What about Gerrard's agile-usability story? others?

Contextualizing an outside in process

Let's make this process a bit more tangible by using a story that describes an outside in process and names then contextualizes the techniques used in it.

The stories told here are about real people and their behavior on real projects that I or someone I've collaborated with closely has participated in. In spirit of the old '60s television crime show Dragnet "the names have been changed to protect the innocent."

If in the context of this book or any other book on software development someone tells you a story about a perfect project where everything is done right and everything goes well, don't believe it. In fact when I sat down to write this, I'd hoped to tell a single story about a single project where every recommended technique was used, every model was built, and everything did go well. But, in the real world that just doesn't happen. And, it never has for me. So, doing what any good software person does, I started to make up a story. A good friend was quick to point out to me that this was in fact lying, and people would see through it. Of course he was right.

In an attempt to tell true stories that place these techniques and models in context, It'll take a few small stories about several projects that effectively use some of the techniques described in this book. I will avoid mentioning too many of the gory details of which there are many. While these yucky project details may be interesting, they don't help frame the use of these models and techniques which is the real goal.

Dog-Fooding

The expression "eating your own dog food" is often used when we ask someone to follow their own advice particularly when in pertains to using something they've built or a technique they've authored or recommended. We'll start dog-fooding by using recommended techniques here in this book.

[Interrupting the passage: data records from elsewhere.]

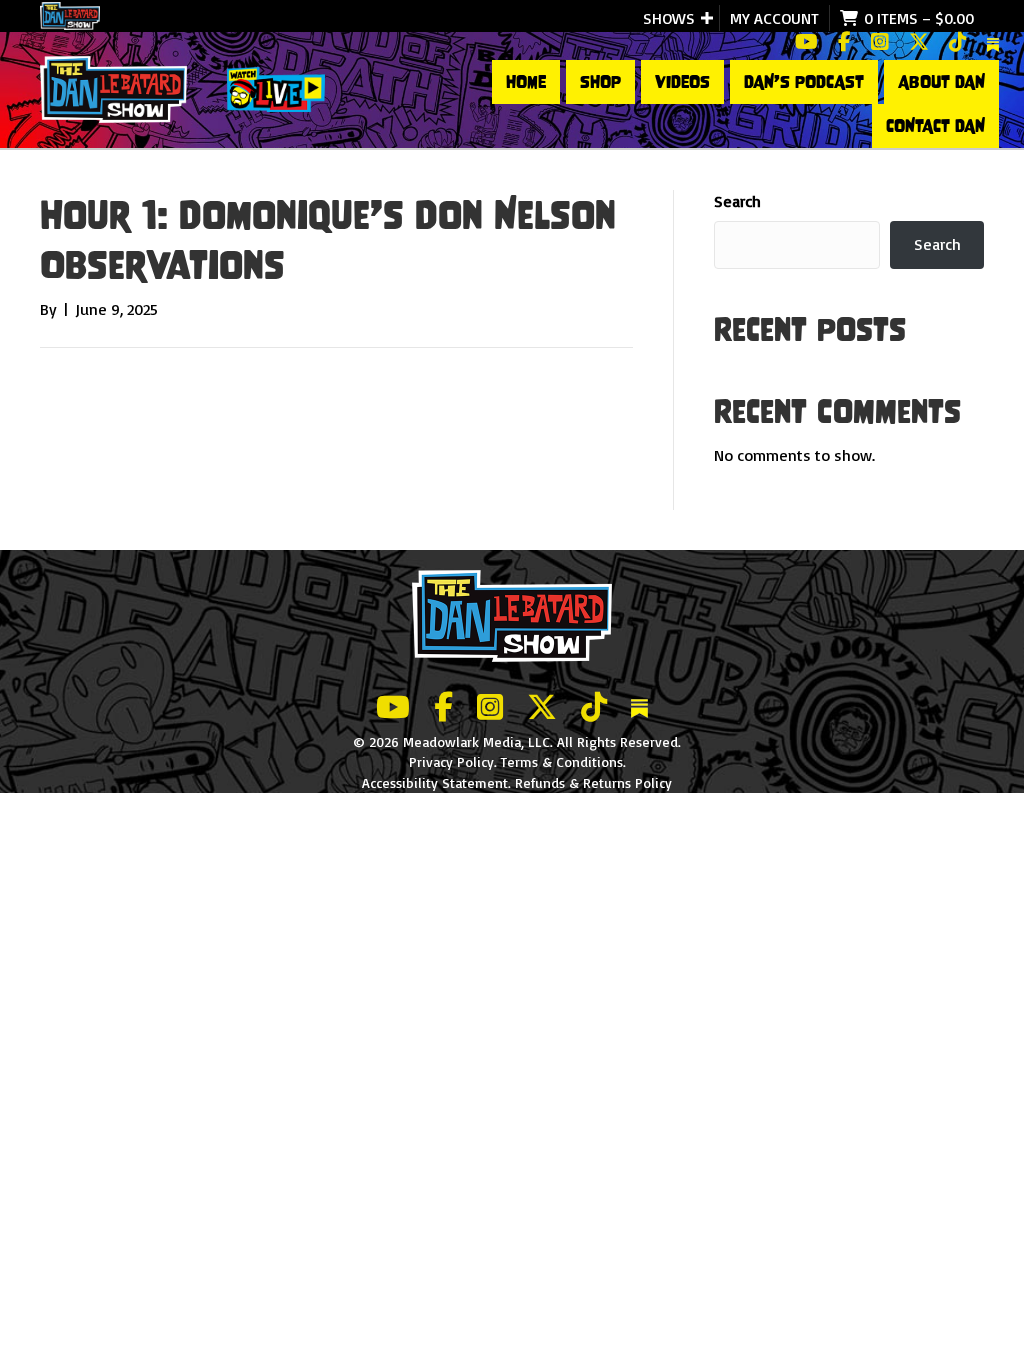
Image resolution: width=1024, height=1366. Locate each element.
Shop (600, 82)
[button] (707, 18)
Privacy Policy (451, 761)
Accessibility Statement (435, 782)
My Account (774, 18)
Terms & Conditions (562, 761)
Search (737, 201)
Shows (669, 18)
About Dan (941, 82)
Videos (682, 82)
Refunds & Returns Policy (593, 782)
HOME (526, 82)
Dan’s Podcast (804, 82)
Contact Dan (935, 126)
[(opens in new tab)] (276, 88)
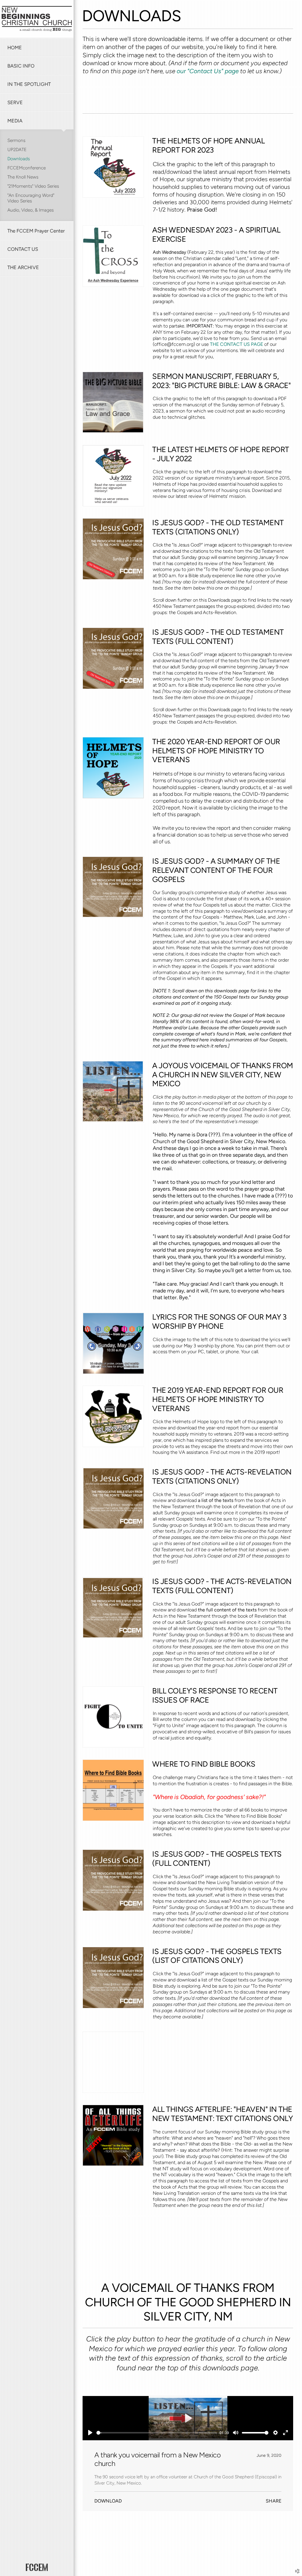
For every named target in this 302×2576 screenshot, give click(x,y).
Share (273, 2501)
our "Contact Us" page (208, 71)
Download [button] (108, 2501)
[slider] (156, 2433)
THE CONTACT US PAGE (236, 344)
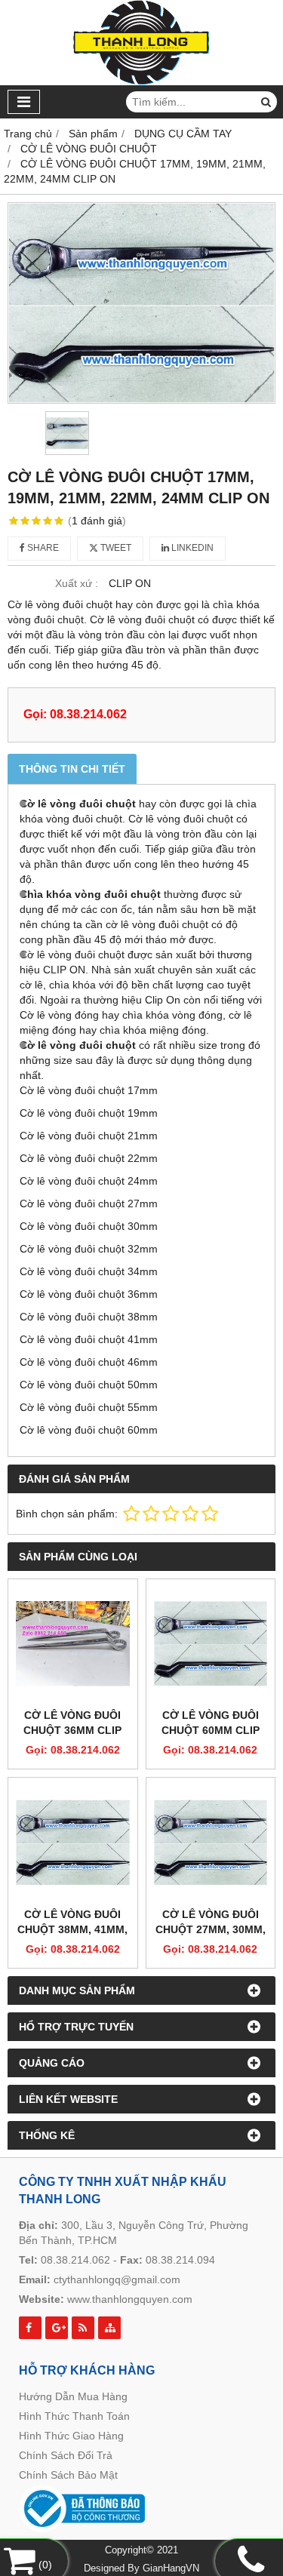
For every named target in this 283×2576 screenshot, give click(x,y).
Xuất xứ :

One of the modeling techniques recommended in this book is the User Scenario. (You can tell it's a referenced technique because the word is bold and in a different color. Throughout this book you'll see that convention.) A user scenario describes in literal detail a particular user engaged in a particular activity. A well written scenario reveals the goals and motivations of the user that compel them to pursue a particular path through the system. It's an effective tool for placing the functionality you chosen to build in your software into a real world context that readers, and listeners, can understand. I'll contextualize the models and techniques used is this book using a scenario written at a business level - let's call it a business scenario.

Project Paint More

Project Paint More demonstrates effective collaborative design and iterative development. However, it also leaves us with a warning that basing design on hearsay and assumption, and not effectively validating throughout development can result in unforeseen consequences.

The Context

paint store

Paint More is a largish chain of retail stores that primarily sells high quality paint to home owners, interior decorators, and paint contractors. Paint More purchased package point of sale and backend inventory management software POS Co. While that software had lots of great features, it didn't have any features that allowed the easy sale and management of tinted paint. Of course those sorts of features were important to Paint More. So they paid POS Co. some additional money to add functionality into the software to allow the selling of standard and custom tinted paint, including the printing of a label to go on each paint can.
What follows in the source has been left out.